Re: Optimizing SQL with Full Table Scan

From: Reinhard Oleyniczak <reinhard.oleyniczak_at_isr.de>
Date: 23 Nov 2001 02:57:15 -0800
Message-ID: <fb6947ef.0111230257.56610e8f_at_posting.google.com>


Hi Tom,
your query is slow because it contains the worst form of a subquery, a so called 'correlated subquery' at the bottom of the statement. It is a 'correlated subquery' because at least one value from the outer query appears in the subquery, in this case 'PEV_A.PEV_PMI_ID' and 'PEV_A.PEV_DATE_ENTER'. This forces the database engine to compute the entire subquery for each and every row of the outer query.
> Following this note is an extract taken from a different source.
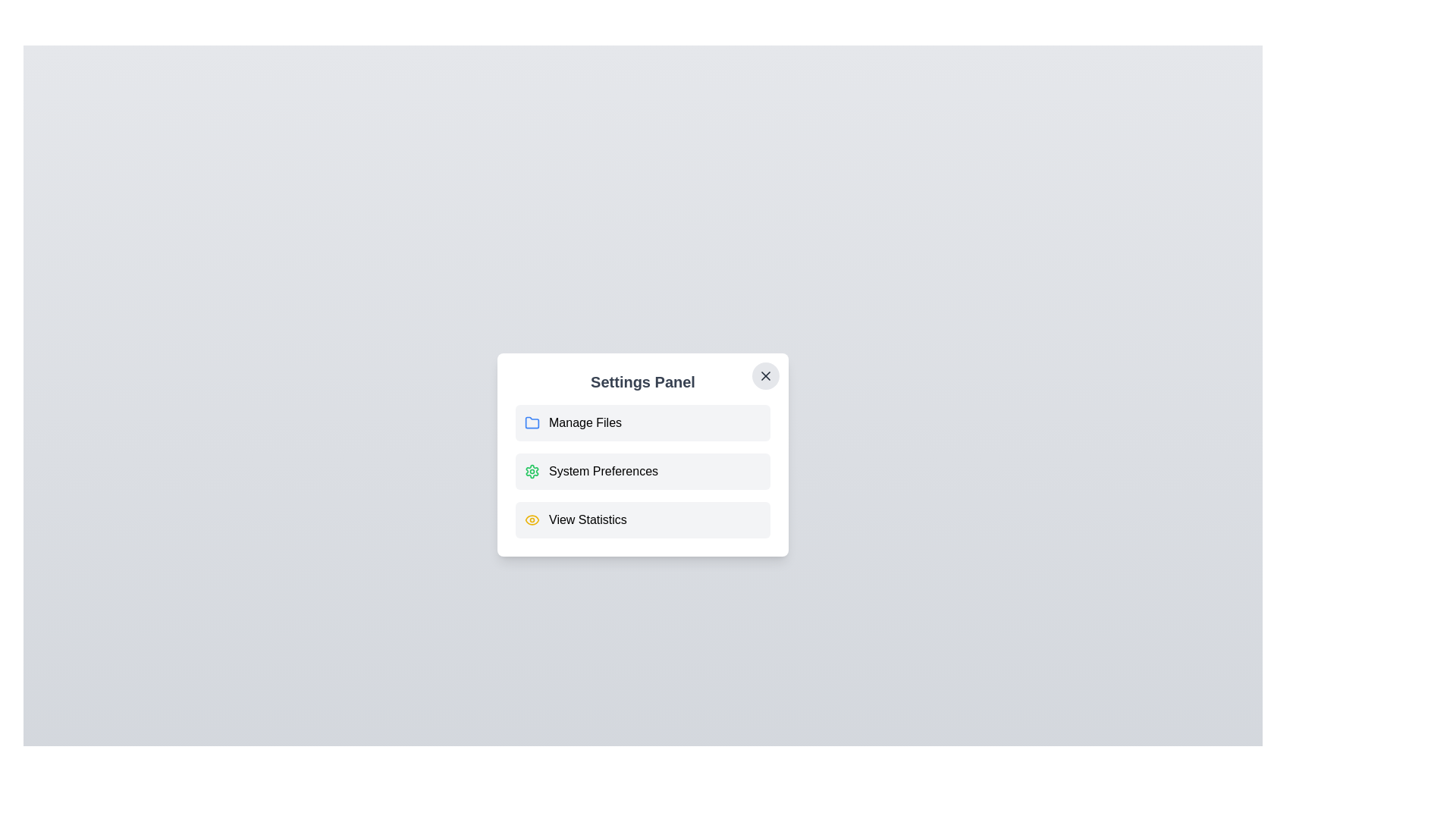  Describe the element at coordinates (643, 381) in the screenshot. I see `the header text label 'Settings Panel' which is styled in bold, extra-large dark gray font and positioned at the top center of the panel` at that location.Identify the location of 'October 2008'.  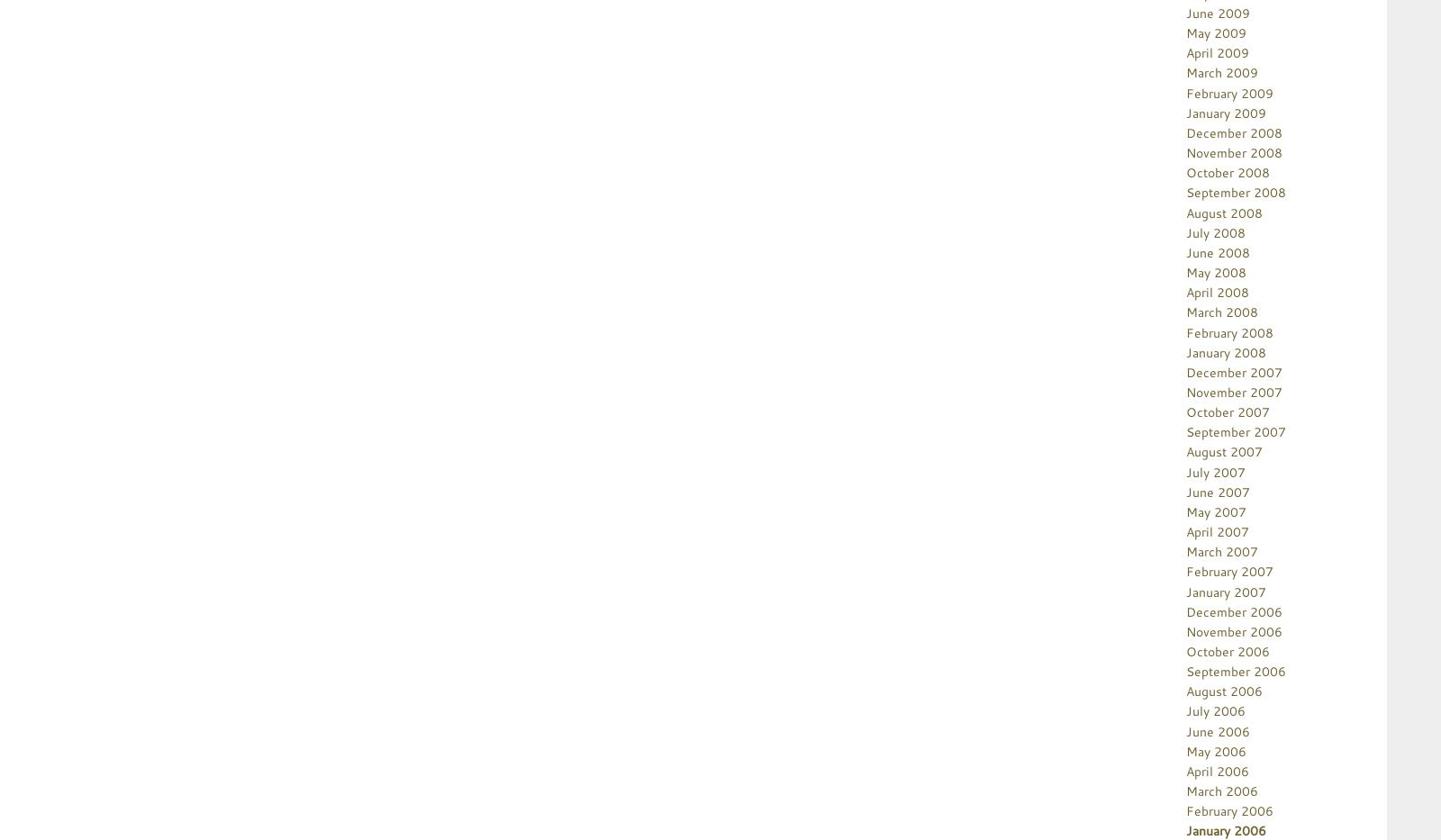
(1227, 172).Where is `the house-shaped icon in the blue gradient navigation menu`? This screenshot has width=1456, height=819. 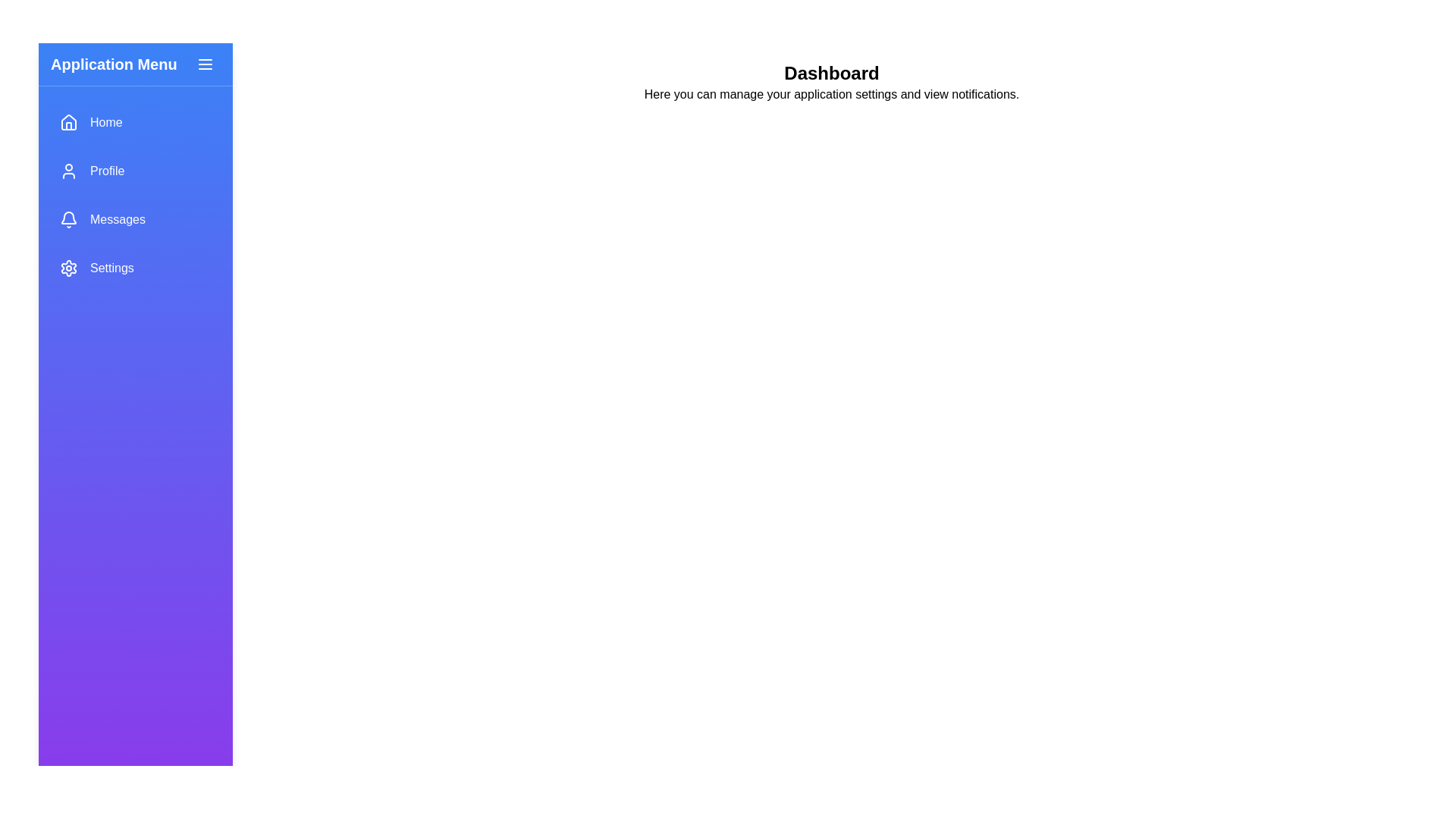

Usually correlated subqueries can be avoided, either by transforming them into non-correlated subqueries or, even better, by transforming the statement so that you don't need a subquery at all. If Aggregate Functions like MAX() are involved, you will need a 'GROUP BY' and 'HAVING'-clause for that (see below).

But in your special case there is a far better opportunity: You can skip the entire subquery, its completely useless (except for wasting time). It says: 'From all things that are smaller than x, give me the biggest one and then lets see if it is smaller than or equal to x'. That's always true!

By the way: there is another useless line, one condition is noted twice:
> AND ( PEV_A.PEV_DATE_ENTER >= PEV_B.PEV_DATE_EXIT )
> AND ( PEV_A.PEV_DATE_ENTER - PEV_B.PEV_DATE_EXIT = 0 )
The first one (>=) does no harm, but is useless too and you should remove it.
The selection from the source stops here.